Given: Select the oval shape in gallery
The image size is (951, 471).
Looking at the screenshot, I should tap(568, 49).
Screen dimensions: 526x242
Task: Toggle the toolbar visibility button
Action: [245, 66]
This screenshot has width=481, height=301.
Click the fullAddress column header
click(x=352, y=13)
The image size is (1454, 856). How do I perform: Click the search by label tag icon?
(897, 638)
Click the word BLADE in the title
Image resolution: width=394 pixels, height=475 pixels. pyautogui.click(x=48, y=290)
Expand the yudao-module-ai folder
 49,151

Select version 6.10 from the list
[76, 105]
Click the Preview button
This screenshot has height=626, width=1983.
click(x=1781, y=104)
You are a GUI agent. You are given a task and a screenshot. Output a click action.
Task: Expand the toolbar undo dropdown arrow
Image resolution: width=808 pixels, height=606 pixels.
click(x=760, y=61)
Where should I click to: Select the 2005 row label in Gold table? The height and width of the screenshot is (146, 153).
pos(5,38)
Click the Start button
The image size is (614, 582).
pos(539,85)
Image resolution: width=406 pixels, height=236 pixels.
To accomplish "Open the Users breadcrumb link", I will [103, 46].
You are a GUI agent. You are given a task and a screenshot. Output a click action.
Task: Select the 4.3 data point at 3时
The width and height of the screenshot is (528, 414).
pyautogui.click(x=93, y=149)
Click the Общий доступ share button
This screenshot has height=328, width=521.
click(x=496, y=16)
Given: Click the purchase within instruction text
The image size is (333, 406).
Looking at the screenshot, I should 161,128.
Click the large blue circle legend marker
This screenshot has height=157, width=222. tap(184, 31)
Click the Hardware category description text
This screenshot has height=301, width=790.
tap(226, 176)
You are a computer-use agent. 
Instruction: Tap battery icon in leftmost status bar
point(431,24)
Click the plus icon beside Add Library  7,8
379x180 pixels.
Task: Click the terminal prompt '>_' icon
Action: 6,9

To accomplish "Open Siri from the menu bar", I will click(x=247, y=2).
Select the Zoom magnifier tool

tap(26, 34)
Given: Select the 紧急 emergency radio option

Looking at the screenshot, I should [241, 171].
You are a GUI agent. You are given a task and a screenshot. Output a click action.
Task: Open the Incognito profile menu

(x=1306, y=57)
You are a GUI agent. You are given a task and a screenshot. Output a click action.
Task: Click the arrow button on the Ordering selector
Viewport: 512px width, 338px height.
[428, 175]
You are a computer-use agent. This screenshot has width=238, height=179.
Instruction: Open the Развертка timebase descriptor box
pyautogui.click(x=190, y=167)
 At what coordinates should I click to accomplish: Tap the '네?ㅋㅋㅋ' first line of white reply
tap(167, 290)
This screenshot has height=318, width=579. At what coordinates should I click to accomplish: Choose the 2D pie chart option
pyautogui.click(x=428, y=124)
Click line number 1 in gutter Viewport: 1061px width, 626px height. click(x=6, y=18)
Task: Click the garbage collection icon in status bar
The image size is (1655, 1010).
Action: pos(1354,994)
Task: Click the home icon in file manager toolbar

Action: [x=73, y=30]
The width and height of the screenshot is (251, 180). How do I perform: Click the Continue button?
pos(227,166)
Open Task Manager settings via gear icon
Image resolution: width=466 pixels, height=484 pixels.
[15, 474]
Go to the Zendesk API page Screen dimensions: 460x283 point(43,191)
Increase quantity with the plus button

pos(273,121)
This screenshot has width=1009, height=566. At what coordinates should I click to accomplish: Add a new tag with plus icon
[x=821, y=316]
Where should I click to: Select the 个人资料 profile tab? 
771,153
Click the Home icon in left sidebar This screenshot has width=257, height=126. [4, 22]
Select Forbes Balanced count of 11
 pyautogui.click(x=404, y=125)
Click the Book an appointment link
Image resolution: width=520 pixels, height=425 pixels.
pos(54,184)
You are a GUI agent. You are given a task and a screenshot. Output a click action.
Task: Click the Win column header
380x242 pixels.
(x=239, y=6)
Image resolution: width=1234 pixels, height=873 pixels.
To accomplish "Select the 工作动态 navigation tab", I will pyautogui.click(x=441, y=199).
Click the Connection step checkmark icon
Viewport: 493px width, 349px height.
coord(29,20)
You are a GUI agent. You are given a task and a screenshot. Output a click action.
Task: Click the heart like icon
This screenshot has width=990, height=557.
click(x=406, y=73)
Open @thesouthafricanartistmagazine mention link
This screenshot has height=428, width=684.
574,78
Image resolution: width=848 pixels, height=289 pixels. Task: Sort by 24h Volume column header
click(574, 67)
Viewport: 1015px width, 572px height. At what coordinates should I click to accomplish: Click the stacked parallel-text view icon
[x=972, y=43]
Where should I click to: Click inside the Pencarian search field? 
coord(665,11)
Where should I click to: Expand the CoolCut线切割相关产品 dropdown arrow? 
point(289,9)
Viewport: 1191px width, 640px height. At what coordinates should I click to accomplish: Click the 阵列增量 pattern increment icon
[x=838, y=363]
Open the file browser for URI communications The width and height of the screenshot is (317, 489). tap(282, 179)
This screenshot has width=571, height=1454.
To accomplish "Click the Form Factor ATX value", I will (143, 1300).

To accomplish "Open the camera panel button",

——

Required work: Go through the material above and output exactly the lines from the one containing "Task: Click the garbage" through the one containing "Click the Home icon in left".

Solution below:
Task: Click the garbage collection icon in status bar
The image size is (1655, 1010).
Action: pos(1354,994)
Task: Click the home icon in file manager toolbar

Action: [x=73, y=30]
The width and height of the screenshot is (251, 180). How do I perform: Click the Continue button?
pos(227,166)
Open Task Manager settings via gear icon
Image resolution: width=466 pixels, height=484 pixels.
[15, 474]
Go to the Zendesk API page Screen dimensions: 460x283 point(43,191)
Increase quantity with the plus button

pos(273,121)
This screenshot has width=1009, height=566. At what coordinates should I click to accomplish: Add a new tag with plus icon
[x=821, y=316]
Where should I click to: Select the 个人资料 profile tab? 
771,153
Click the Home icon in left sidebar This screenshot has width=257, height=126. [4, 22]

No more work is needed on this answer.